А ведь весь страшный суд, в конечном счете, нужен для того, чтобы прийти к тем же выводам, что и Кленский, – крайне далеким от участи Руматы из романа Стругацких: слиться с сереньким окружающим пейзажем, усесться на телегу и исчезнуть в мглистой слепой дали.
II. Из пулемета по зрителям
Как же вышло, что вы не хотели быть режиссером – а все-таки стали?

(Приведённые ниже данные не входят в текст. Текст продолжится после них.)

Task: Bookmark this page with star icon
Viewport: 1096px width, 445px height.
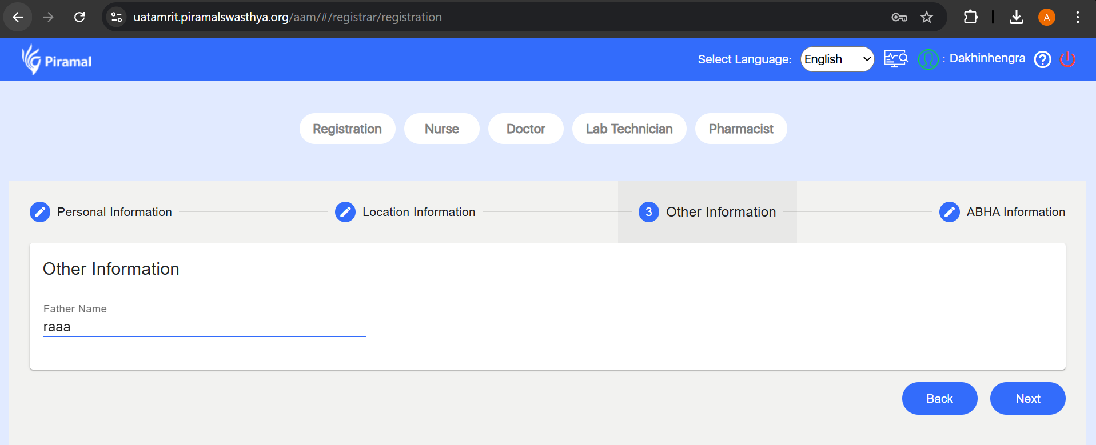Action: (927, 17)
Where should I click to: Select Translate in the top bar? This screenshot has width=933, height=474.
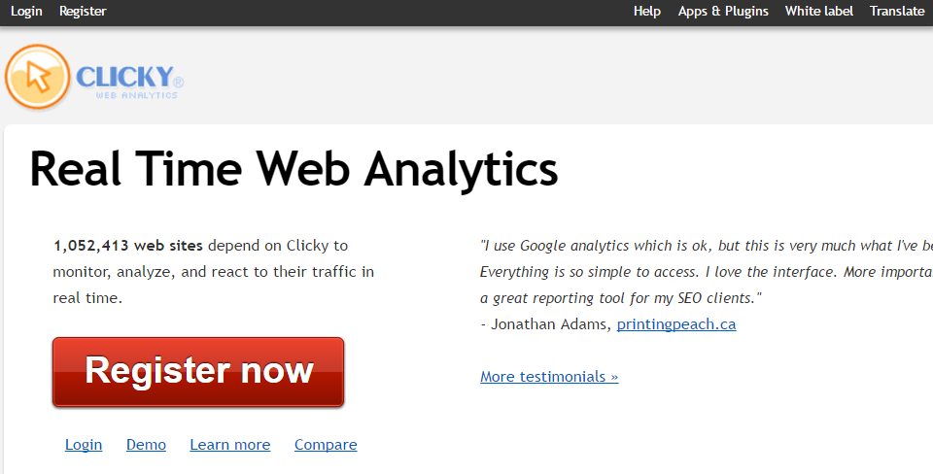[x=897, y=12]
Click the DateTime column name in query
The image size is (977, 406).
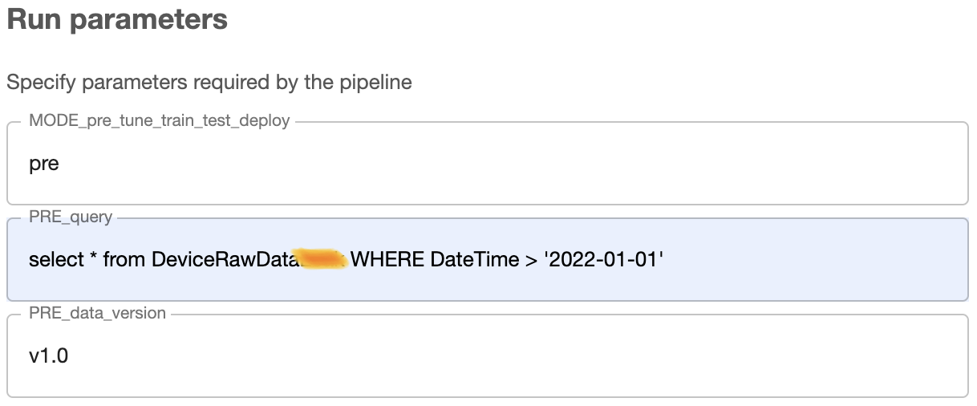(474, 260)
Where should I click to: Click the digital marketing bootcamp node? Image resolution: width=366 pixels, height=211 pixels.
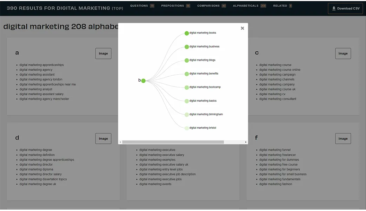coord(187,87)
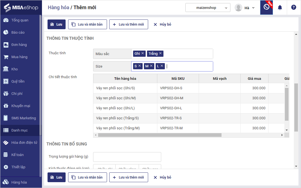Click the help question mark icon

(x=293, y=8)
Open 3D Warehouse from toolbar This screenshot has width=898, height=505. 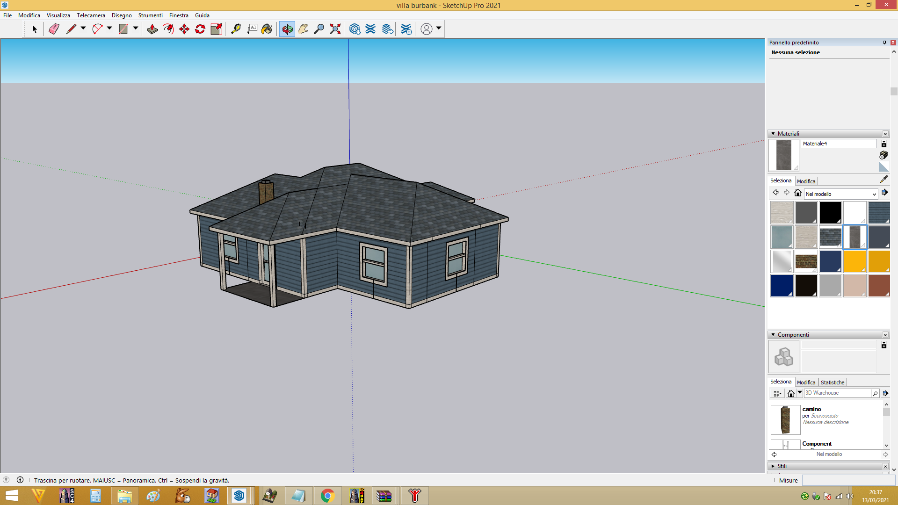[x=355, y=29]
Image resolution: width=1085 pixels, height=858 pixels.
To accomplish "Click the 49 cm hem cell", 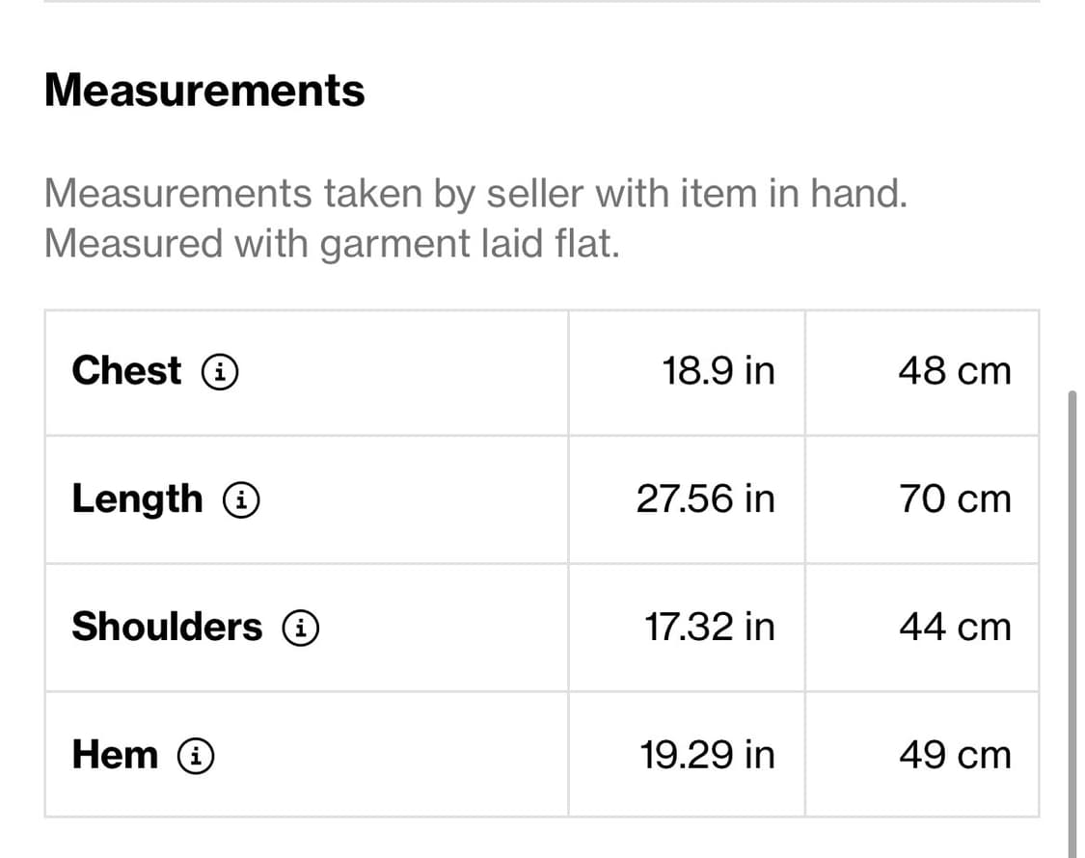I will (954, 755).
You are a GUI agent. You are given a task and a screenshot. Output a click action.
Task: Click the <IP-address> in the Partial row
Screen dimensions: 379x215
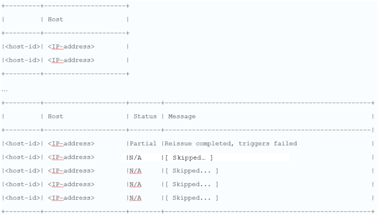coord(71,143)
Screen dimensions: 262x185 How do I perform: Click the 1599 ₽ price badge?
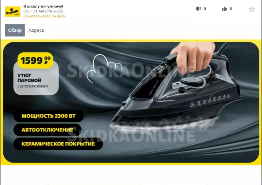pos(35,60)
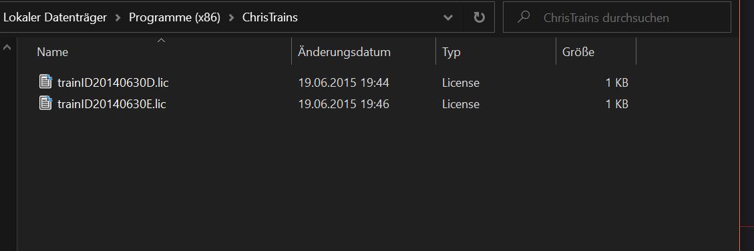
Task: Click the search magnifier icon
Action: pos(523,17)
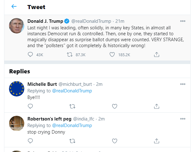Open more options on Trump's tweet
This screenshot has width=196, height=152.
tap(183, 21)
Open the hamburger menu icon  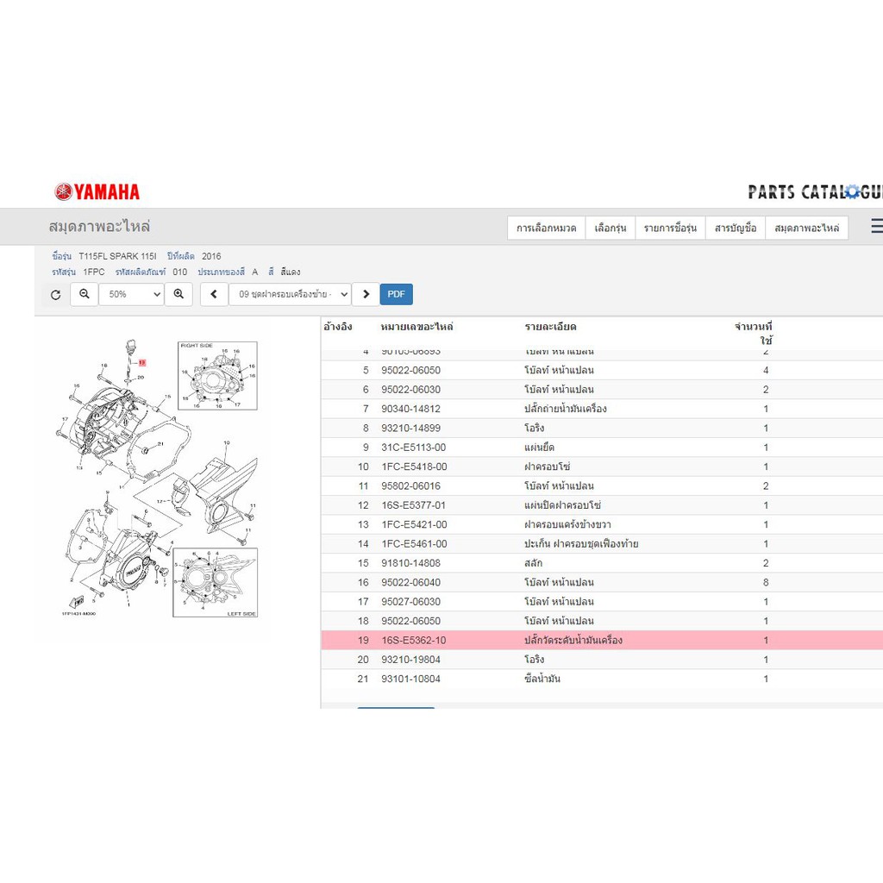(877, 226)
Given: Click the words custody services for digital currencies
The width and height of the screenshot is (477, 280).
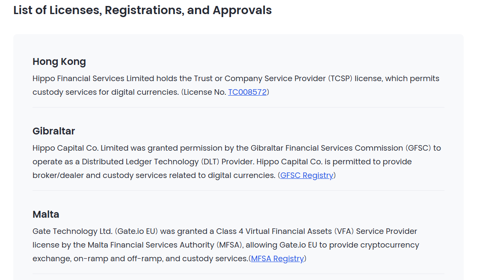Looking at the screenshot, I should coord(106,92).
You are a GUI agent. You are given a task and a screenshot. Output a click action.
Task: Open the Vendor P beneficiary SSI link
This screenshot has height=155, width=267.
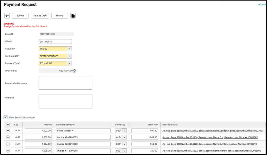pos(212,131)
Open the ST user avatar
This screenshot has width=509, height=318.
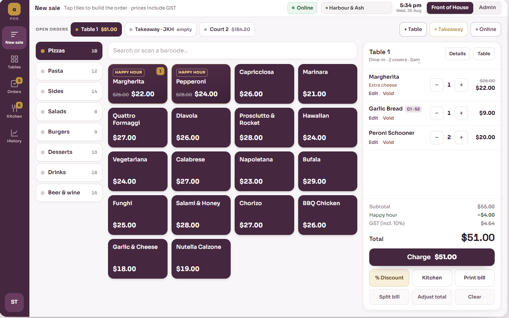click(x=14, y=302)
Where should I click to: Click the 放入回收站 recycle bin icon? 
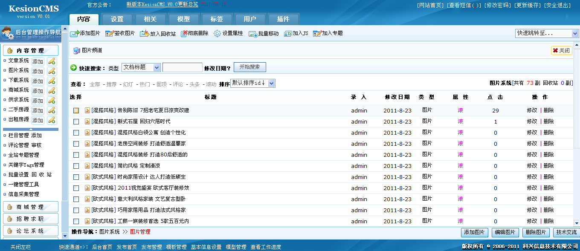145,33
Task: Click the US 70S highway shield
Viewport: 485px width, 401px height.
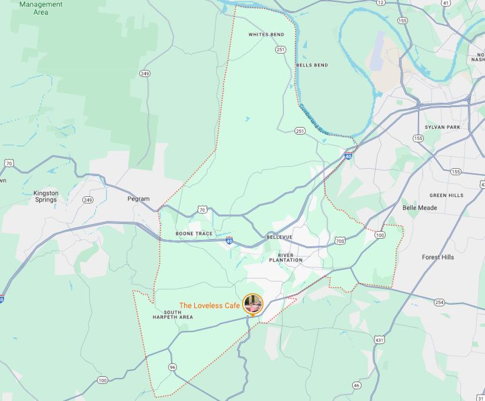Action: click(340, 240)
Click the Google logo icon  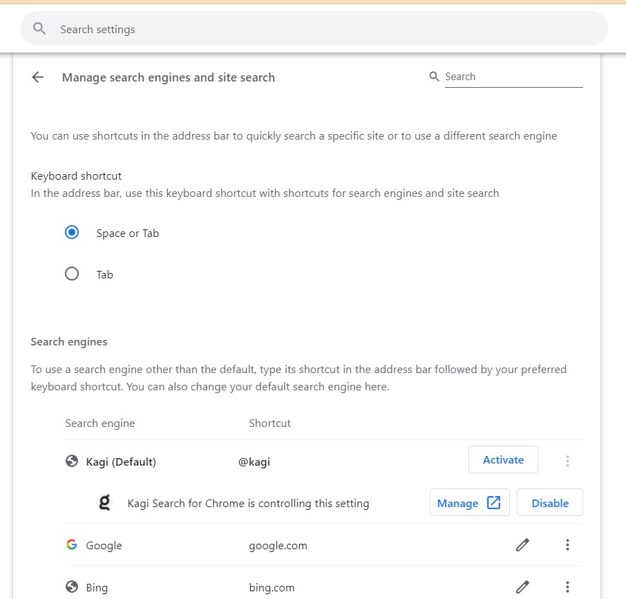coord(72,545)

Когда я поступил в театральный институт, меня там резко невзлюбили. Считали, что я блатяра. Но я же действительно не хотел поступать в театральный, я хотел в медицинский! Даже ходил в кружок в Первом медицинском институте, где мы копались в трупах и разбирали, где печенка, а где почки. До армии время еще было. Да меня и принимать не хотели в театральный – мне было всего пятнадцать лет. Но наступило 20 июля, и мне исполнилось шестнадцать… Документы приняли, я начал сдавать экзамены.
Я хотел быть врачом, кем угодно еще. Только не кинорежиссером! Но папа чувствовал во мне способности к лицедейству и режиссуре, хотя любил врачей. Папа меня все время проверял. В один прекрасный день говорит: «Лешка, ты “Россию молодую” читал мою? Напиши любую страницу под меня». Я говорю: «Запросто». Тем более что папа обещал заплатить. Я сел и написал абзац под названием «Штандарт четырех морей». На папу это произвело серьезное впечатление – он всем читал. Собственно, одна из частей романа с тех пор называется «Штандарт четырех морей», и там стоит посвящение «Моему сыну и соавтору».
Подделку написать вообще легко. Мне – легко. Когда мне было лет пятнадцать, папа стал ко мне приставать, чтобы я писал. Заставил меня писать про экспедицию профессора Заболотного для изучения легочной чумы – довольно интересная тема, восхитительные люди…
Первое ваше знакомство с театром началось задолго до поступления – сначала в Полярном, потом в БДТ. Как вы там оказались?
Не помню. Думаю, помогла дружба папы с Мариенгофом, который был женат на артистке Никритиной. Через них я туда и попал. Сначала как мальчик, еще школьником, лет с четырнадцати я ходил в массовке в каких-то одеждах – в основном на спектаклях по пьесам Штейна: «Корабли штурмуют бастионы» и так далее. Со временем заметили, что я способный, и доверили мне на заднем плане петь песню сторожа «Бывали дни веселые» в какой-то пьесе Островского. А потом вдруг заболел шумовик. У меня возникли уникальные способности шумовика! Магнитофонов тогда не было. Мне давали специальные штуки с железными набойками, и я научился «отъезжать», «подъезжать» на карете. Управлял громовой машиной. Более того, не стеснялся надевать колокольчик и мотать головой – вот Мишка Козаков тоже там был, но он стеснялся.
Года два я обшумливал спектакли. Тогда Виталий Павлович Полицеймако – человек странный, неумный, необыкновенно талантливый – мне сказал: «Из тебя будет артист, а из Козакова – никогда». Вышло не совсем так… Хотя, если бы я потренировался, из меня бы вышел артист. Но я не хотел быть просто артистом. Я хотел быть артистом класса Луспекаева, не меньше. А работать шумовиком мне было интересно. Меня хвалили и платили пятнадцать рублей в день. Довольно большие деньги были тогда.
Вот и стимул для того, чтобы пойти работать в творческой сфере – разве нет?